TASK ITEM. Render every entry exactly as it appears.

Segment Start: DATA TO PROCESS

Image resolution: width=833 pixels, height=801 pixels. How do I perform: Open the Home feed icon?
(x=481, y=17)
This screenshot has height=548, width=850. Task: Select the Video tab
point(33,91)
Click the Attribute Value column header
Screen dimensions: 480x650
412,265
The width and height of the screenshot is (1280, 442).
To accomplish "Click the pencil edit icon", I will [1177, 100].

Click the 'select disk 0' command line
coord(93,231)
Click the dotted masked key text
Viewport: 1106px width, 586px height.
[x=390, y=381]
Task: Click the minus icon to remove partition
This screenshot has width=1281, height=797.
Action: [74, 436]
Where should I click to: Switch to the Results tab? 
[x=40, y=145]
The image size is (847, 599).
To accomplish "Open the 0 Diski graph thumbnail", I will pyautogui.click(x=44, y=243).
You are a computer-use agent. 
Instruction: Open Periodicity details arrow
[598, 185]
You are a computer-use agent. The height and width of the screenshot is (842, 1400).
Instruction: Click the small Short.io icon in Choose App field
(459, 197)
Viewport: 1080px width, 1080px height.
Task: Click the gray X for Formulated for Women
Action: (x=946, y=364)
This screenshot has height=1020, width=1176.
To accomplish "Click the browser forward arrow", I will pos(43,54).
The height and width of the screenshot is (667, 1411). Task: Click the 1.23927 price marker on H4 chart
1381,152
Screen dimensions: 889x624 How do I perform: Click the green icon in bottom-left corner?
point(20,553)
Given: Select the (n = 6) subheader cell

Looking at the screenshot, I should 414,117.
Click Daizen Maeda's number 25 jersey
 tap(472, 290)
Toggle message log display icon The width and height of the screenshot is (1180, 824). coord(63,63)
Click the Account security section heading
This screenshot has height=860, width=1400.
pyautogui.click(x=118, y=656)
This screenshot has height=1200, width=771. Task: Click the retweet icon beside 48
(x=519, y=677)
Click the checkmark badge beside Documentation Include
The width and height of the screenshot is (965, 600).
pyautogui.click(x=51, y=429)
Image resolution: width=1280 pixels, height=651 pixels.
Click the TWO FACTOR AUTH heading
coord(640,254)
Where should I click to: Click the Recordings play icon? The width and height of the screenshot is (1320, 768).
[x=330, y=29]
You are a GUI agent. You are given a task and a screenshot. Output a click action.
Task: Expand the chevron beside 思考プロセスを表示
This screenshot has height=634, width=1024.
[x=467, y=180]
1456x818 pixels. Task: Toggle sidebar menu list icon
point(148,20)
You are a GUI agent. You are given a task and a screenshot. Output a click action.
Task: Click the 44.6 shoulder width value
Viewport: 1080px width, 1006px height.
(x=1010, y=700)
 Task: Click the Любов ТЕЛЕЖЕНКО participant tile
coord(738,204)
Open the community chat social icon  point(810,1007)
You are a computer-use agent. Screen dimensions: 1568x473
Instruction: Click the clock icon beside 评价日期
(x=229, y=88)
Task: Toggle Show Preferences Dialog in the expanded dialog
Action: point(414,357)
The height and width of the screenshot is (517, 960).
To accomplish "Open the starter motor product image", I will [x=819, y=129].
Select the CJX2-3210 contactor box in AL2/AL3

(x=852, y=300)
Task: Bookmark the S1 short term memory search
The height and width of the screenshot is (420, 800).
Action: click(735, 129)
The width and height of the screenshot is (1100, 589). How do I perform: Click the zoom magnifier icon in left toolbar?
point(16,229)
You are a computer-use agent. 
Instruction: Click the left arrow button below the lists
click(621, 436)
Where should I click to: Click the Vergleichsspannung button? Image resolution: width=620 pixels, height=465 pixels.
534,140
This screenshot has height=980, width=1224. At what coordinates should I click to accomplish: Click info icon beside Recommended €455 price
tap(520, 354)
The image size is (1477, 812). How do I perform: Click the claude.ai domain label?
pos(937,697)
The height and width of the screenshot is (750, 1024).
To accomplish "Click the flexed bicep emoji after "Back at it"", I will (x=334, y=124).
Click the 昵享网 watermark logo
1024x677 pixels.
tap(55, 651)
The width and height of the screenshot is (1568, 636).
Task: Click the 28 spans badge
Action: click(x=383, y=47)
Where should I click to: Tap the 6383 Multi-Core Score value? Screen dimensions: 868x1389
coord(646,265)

Segment End: DATA TO PROCESS

RESULT OF THIS EXERCISE.
Image resolution: width=833 pixels, height=801 pixels. How do I perform: Open the Home feed icon?
(x=481, y=17)
This screenshot has height=548, width=850. Task: Select the Video tab
point(33,91)
Click the Attribute Value column header
Screen dimensions: 480x650
412,265
The width and height of the screenshot is (1280, 442).
To accomplish "Click the pencil edit icon", I will [1177, 100].

Click the 'select disk 0' command line
coord(93,231)
Click the dotted masked key text
Viewport: 1106px width, 586px height.
[x=390, y=381]
Task: Click the minus icon to remove partition
This screenshot has width=1281, height=797.
Action: [74, 436]
Where should I click to: Switch to the Results tab? 
[x=40, y=145]
The image size is (847, 599).
To accomplish "Open the 0 Diski graph thumbnail", I will pyautogui.click(x=44, y=243).
You are a computer-use agent. 
Instruction: Open Periodicity details arrow
[598, 185]
You are a computer-use agent. The height and width of the screenshot is (842, 1400).
Instruction: Click the small Short.io icon in Choose App field
(459, 197)
Viewport: 1080px width, 1080px height.
Task: Click the gray X for Formulated for Women
Action: (x=946, y=364)
This screenshot has height=1020, width=1176.
To accomplish "Click the browser forward arrow", I will pos(43,54).
The height and width of the screenshot is (667, 1411). Task: Click the 1.23927 price marker on H4 chart
1381,152
Screen dimensions: 889x624 How do I perform: Click the green icon in bottom-left corner?
point(20,553)
Given: Select the (n = 6) subheader cell

Looking at the screenshot, I should 414,117.
Click Daizen Maeda's number 25 jersey
 tap(472, 290)
Toggle message log display icon The width and height of the screenshot is (1180, 824). coord(63,63)
Click the Account security section heading
This screenshot has height=860, width=1400.
pyautogui.click(x=118, y=656)
This screenshot has height=1200, width=771. Task: Click the retweet icon beside 48
(x=519, y=677)
Click the checkmark badge beside Documentation Include
The width and height of the screenshot is (965, 600).
pyautogui.click(x=51, y=429)
Image resolution: width=1280 pixels, height=651 pixels.
Click the TWO FACTOR AUTH heading
coord(640,254)
Where should I click to: Click the Recordings play icon? The width and height of the screenshot is (1320, 768).
[x=330, y=29]
You are a GUI agent. You are given a task and a screenshot. Output a click action.
Task: Expand the chevron beside 思考プロセスを表示
This screenshot has height=634, width=1024.
[x=467, y=180]
1456x818 pixels. Task: Toggle sidebar menu list icon
point(148,20)
You are a GUI agent. You are given a task and a screenshot. Output a click action.
Task: Click the 44.6 shoulder width value
Viewport: 1080px width, 1006px height.
(x=1010, y=700)
 Task: Click the Любов ТЕЛЕЖЕНКО participant tile
coord(738,204)
Open the community chat social icon  point(810,1007)
You are a computer-use agent. Screen dimensions: 1568x473
Instruction: Click the clock icon beside 评价日期
(x=229, y=88)
Task: Toggle Show Preferences Dialog in the expanded dialog
Action: point(414,357)
The height and width of the screenshot is (517, 960).
To accomplish "Open the starter motor product image", I will [x=819, y=129].
Select the CJX2-3210 contactor box in AL2/AL3

(x=852, y=300)
Task: Bookmark the S1 short term memory search
The height and width of the screenshot is (420, 800).
Action: click(735, 129)
The width and height of the screenshot is (1100, 589). How do I perform: Click the zoom magnifier icon in left toolbar?
point(16,229)
You are a computer-use agent. 
Instruction: Click the left arrow button below the lists
click(621, 436)
Where should I click to: Click the Vergleichsspannung button? Image resolution: width=620 pixels, height=465 pixels.
534,140
This screenshot has height=980, width=1224. At what coordinates should I click to accomplish: Click info icon beside Recommended €455 price
tap(520, 354)
The image size is (1477, 812). How do I perform: Click the claude.ai domain label?
pos(937,697)
The height and width of the screenshot is (750, 1024).
To accomplish "Click the flexed bicep emoji after "Back at it"", I will (x=334, y=124).
Click the 昵享网 watermark logo
1024x677 pixels.
tap(55, 651)
The width and height of the screenshot is (1568, 636).
Task: Click the 28 spans badge
Action: click(x=383, y=47)
Where should I click to: Tap the 6383 Multi-Core Score value? Screen dimensions: 868x1389
coord(646,265)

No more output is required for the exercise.